Yatırımın bugünkü değerinin yüzde kaç olasılıkla pozitif veya negatif olduğunu bulmak için, normal olasılık dağılımının standardize edilmesi gerekir. “Z değeri” olarak ifade edilen bu değer;

Z=\frac{\times -NBD}{\sigma NBD}

  • Karar ağacı yöntemi: Bir olayın gerçekleşmesi hâlinde diğerinin gerçekleşme olasılığını ifade eden koşullu olasılık durumlarında yatırım kararı aşamalı bir biçim almaktadır. Her aşamayı izleyen kararlar bir önceki aşamada gerçekleşen duruma bağlı olarak farklılık göstermektedir. Sonuçta, karar süreci bir bütün olarak dallanmış bir ağaç biçimi göstereceği için bu yöntem karar ağacı olarak adlandırılmaktadır.
  • Simülasyon yöntemi: Deneysel nitelikli bir matematiksel model geliştirme tekniği olarak simülasyon, sistemlerin davranışını inceleme ve tanımlama, sistemlerdeki değişmelerin etkilerini belirleme ve bu sayede gelecekteki davranışları tahmin etme amacı taşıyan deneysel ve uygulamalı bir metodolojidir.
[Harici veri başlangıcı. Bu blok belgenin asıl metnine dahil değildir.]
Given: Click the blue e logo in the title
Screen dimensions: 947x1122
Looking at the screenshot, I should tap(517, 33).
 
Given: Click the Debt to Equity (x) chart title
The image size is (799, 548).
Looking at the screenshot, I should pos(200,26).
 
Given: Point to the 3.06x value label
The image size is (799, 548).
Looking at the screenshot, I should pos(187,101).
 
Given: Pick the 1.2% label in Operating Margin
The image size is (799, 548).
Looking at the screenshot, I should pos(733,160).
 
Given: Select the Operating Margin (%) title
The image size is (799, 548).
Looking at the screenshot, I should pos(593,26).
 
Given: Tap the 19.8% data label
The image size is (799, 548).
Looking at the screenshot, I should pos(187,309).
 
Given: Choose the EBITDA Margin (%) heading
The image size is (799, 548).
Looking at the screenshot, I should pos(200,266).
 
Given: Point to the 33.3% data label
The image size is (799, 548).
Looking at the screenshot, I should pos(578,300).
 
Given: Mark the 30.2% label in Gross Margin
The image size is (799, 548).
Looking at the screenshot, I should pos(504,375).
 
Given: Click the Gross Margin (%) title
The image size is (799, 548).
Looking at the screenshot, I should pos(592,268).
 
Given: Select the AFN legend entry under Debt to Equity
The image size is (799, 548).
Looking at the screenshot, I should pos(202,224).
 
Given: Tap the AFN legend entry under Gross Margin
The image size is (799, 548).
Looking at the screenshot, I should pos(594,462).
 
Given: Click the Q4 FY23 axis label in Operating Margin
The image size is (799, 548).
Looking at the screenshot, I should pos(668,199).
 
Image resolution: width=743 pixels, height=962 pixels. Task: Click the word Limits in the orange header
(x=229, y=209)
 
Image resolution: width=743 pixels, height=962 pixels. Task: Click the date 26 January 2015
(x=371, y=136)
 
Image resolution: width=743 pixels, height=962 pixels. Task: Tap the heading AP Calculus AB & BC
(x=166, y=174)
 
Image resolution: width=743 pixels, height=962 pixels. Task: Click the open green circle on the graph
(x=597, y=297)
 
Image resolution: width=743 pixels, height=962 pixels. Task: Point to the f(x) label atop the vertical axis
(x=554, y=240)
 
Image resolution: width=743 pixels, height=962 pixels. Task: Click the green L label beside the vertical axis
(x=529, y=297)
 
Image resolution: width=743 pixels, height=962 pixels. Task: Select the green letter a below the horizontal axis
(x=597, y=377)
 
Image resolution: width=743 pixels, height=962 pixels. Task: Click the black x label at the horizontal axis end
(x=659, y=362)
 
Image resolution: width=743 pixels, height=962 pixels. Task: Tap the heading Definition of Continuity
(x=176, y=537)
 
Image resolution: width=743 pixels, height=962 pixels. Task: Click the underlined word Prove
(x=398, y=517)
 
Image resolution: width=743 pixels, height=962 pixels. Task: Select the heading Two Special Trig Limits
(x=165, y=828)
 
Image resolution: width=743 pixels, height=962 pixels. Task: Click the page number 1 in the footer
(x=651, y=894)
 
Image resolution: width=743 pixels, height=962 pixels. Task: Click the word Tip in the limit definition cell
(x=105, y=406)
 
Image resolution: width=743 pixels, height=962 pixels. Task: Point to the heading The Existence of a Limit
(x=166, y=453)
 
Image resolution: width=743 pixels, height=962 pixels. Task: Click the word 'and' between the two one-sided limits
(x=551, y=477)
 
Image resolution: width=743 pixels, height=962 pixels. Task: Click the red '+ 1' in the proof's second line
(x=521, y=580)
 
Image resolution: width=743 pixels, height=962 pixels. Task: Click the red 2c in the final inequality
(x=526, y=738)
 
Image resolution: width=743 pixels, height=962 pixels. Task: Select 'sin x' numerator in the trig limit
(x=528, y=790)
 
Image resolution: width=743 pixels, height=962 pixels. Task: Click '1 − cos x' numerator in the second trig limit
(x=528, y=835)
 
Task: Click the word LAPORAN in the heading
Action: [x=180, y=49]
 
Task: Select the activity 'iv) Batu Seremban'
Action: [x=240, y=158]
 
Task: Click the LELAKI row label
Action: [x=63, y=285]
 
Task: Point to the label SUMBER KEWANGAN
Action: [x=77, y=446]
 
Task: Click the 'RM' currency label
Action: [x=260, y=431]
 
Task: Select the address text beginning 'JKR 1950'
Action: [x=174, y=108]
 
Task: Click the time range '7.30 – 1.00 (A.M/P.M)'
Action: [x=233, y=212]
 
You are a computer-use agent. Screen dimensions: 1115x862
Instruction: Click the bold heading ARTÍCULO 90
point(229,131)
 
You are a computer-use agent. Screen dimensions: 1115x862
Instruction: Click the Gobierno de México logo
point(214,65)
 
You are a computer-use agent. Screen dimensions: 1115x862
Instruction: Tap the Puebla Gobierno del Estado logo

Simülasyonla hem risk, hem de olasılık dağılımları dikkate alınmaktadır. Bu yönteme göre, projeler değerlendirilirken, pazarın büyüklüğü, satış fiyatları, pazarın büyüme oranı, gerekli yatırım, yatırımın hurda değeri, varlıkların ekonomik ömürleri, sabit ve değişken giderler gibi faktörler de gözönüne alınır. Ayrıca gelecekte seçilecek bir değer üzerinden projelerin kârlılıkları hesaplanır. Simülasyon yöntemine göre, gerçek problemi yansıtan bir model kurulur ve modelin çözümü araştırılır.
  • Enflasyonun proje değerlendirmesinde dikkate alınması: Enflasyon yatırım kararlarını etkilemektedir. Bu etkileme, değişen fiyatlar ve maliyetlerle yatırım projelerinin seçimini zorlaştırmaktadır. Yatırım projelerinde fiyat ve maliyet değişimlerine sebep olmasından dolayı enflasyonu özel bir risk olarak kabul etmek gerekir. Enflasyonist ortamda mal ve hizmet fiyatlarında meydan gelecek artışlar nakit girişlerini artırabileceğinden kabul edilemeyecek projelerin kabul edilme olasılıkları da artacaktır. Bu sebeple, proje değerleme yöntemlerine tahmin edilen enflasyon oranlarını da dâhil ederek yatırım kararlarının enflasyonun etkisinden kurtarılması gerekir.